Volkswagen AG will potentially shutter an Audi electric-vehicle factory in Belgium to avoid wasting costs, in what could be a watershed moment for Europe’s biggest carmaker.
The manufacturer has never closed a automotive plant within the region, however the high-expense Brussels site could develop into the primary because of poor demand for an electrical SUV made there. Volkswagen cited additional expenses including from the restructuring for lowering its outlook for the 12 months.
Carmakers have been grappling with poor EV sales, prompting a variety of manufacturers including Mercedes-Benz Group AG to rethink plans. Key regions including Germany, Europe’s biggest auto market, have removed or cut incentives for EVs, raising the pressure on incumbents with recent competitors like China’s BYD Co. moving in on their turf. Volkswagen’s strong union presence has complicated the corporate’s past restructuring efforts.
Closing the plant could be “a significant step in the correct direction,” Deutsche Bank analysts led by Tim Rokossa said in a note. “Most investors would haven’t seen that as a possibility.

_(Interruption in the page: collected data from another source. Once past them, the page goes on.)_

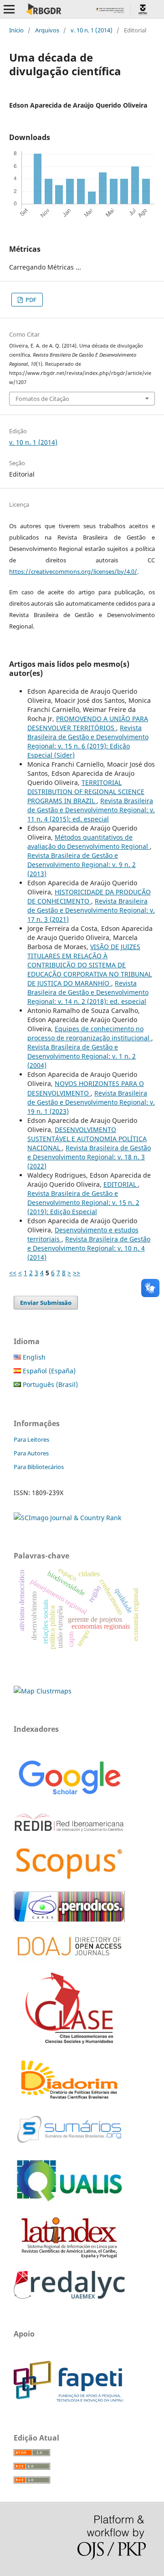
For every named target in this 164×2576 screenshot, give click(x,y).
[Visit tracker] (43, 1691)
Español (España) (48, 1370)
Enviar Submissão (46, 1302)
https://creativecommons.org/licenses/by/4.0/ (73, 571)
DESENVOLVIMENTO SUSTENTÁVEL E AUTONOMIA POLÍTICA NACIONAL (87, 1138)
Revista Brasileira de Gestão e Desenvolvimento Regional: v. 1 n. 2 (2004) (81, 1056)
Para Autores (31, 1453)
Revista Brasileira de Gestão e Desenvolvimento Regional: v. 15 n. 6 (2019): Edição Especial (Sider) (88, 741)
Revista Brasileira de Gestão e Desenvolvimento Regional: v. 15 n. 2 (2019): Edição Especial (83, 1202)
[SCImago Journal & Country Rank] (67, 1517)
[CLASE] (69, 2041)
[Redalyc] (69, 2296)
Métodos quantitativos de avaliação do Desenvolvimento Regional (88, 842)
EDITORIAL (120, 1184)
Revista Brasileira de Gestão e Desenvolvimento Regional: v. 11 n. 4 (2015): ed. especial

The German carmaker reduced its forecast for operating return to as much as 7%, down from a previously predicted high of seven.5%, in response to a filing late Tuesday. Additional costs burdening this 12 months’s results are expected to total €2.6 billion ($2.8 billion).
Audi’s management has been in discussions with the Belgian government in regards to the way forward for its Brussels factory, which only makes the luxurious Q8 E-Tron model and derivatives. Closing it down is simply one among several restructuring options, Volkswagen said.
The move is “a part of the price efficiency and re-sizing program happening at VW,” Jefferies analyst Philippe Houchois said in a note. It’s “a possible indicator of upcoming restructuring actions across the European automotive industry in coming years.”
Audi’s site near Brussels employs some 3,000 people and has been making the Q8 e-tron since 2022. The Deutsche Bank analysts estimated that severance packages alone would amount to a “sizable” triple-digit-million-euro amount.
VW also detailed additional costs included exchange rate losses, expenses in reference to the planned closure of the gas turbine business of MAN Energy Solutions SE and provisions for termination agreements to chop personnel across the group. The German government this month blocked the sales of the turbine unit to a state-owned Chinese shipbuilding company over national security concerns.
VW will publish its financial report for the primary half on Aug. 1.